William Weldon, who is attending Rowan University to study civil engineering, says tearing his meniscus cost him his senior year of basketball. In the process, however, he says he learned to transform himself into a source of motivation for his teammates.
“I had to sit on the sideline and watch every game,” Weldon says, “but I had to go to the next level of being a leader. It just showed me how to deal with my circumstances.”
Edward Newton, who is heading to West Virginia University to study petroleum engineering, says that language arts supervisor Mark Wiltsey—also his freshman year soccer coach—guided him throughout his high school career.
“He’s always helped me, given me advice,” Newton says.
Swimmer/volleyball player Nigel Patterson summed it up by saying, “We have a lot of really good teachers. They go over what you need to know in life.”
Dreams of their own
Patterson says that since his freshman year of high school, he’s “always wanted to do something with the FBI or the CIA.” This fall he will attend Marymount University in Arlington, VA in the hope of pursuing a career in computer forensics.

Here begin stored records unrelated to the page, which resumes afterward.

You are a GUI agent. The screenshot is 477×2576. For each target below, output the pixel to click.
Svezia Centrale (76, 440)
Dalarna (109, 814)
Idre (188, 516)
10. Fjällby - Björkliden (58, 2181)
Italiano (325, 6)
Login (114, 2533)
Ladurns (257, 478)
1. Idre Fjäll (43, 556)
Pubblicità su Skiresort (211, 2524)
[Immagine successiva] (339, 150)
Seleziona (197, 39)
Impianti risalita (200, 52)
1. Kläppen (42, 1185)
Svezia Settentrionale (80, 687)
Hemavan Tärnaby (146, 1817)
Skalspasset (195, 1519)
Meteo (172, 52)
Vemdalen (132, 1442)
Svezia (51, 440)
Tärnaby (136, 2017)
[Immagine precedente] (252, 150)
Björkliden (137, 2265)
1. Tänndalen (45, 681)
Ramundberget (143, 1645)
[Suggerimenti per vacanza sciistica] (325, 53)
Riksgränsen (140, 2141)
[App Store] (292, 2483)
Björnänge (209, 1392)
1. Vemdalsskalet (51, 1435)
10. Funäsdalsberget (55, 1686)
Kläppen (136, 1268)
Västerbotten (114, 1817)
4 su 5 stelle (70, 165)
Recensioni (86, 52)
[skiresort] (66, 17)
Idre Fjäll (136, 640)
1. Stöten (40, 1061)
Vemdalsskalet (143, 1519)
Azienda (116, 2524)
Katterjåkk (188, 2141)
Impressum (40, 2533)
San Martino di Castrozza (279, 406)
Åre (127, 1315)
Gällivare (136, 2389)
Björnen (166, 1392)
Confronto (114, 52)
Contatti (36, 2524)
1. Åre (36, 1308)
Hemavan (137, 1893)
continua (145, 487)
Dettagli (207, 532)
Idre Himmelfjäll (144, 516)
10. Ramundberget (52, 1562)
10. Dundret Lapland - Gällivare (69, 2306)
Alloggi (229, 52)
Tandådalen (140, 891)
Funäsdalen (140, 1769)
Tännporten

“I want to work in cyberterrorism,” Patterson says. “That’s what I’m hoping to do.”
Newton says that his interest in petroleum engineering came about because of an environmentalist streak that his teachers helped cultivate.
“I want to help create a safer way of extracting oil without harming the environment,” he says.
Track and field athlete Chante Johnson, who will attend Rutgers University-Camden, wants to earn a law degree.
“I want to be able to say that I went into a job out of college,” Johnson says.
Ten years from now
Daly says that at her 10-year CHS reunion, all she wants is to be able to say she’s got a job she loves doing.
“I have a bunch of different things that I like but I’m trying to find a way to figure out what I love,” she says.
Weldon echoed her sentiments while commending his peers.
“I know that each one will be successful in their own field of study,” he says. “I want to come back and say that I’ve been successful in what I’ve done and that I enjoy my job and that it’s a passion for me.”
Hawco’s comments, while no less optimistic nor positive than her cohorts, showed that she had internalized the lessons of her mentors.
“I don’t know where I’m going to be in ten years,” she says. “I take it day by day. I’m going to handle my obstacles and wherever they lead me, I’m going to be successful in that field.
“I want to have a job. I want to have a family. But that’s so stationary,” Hawco says.
“I want to do something big, I just don’t know what it is yet.”
Collingswood High School graduates its class of 2012 tonight at 6:00 p.m.. Commencement ceremonies will be held in the CHS football stadium, weather permitting.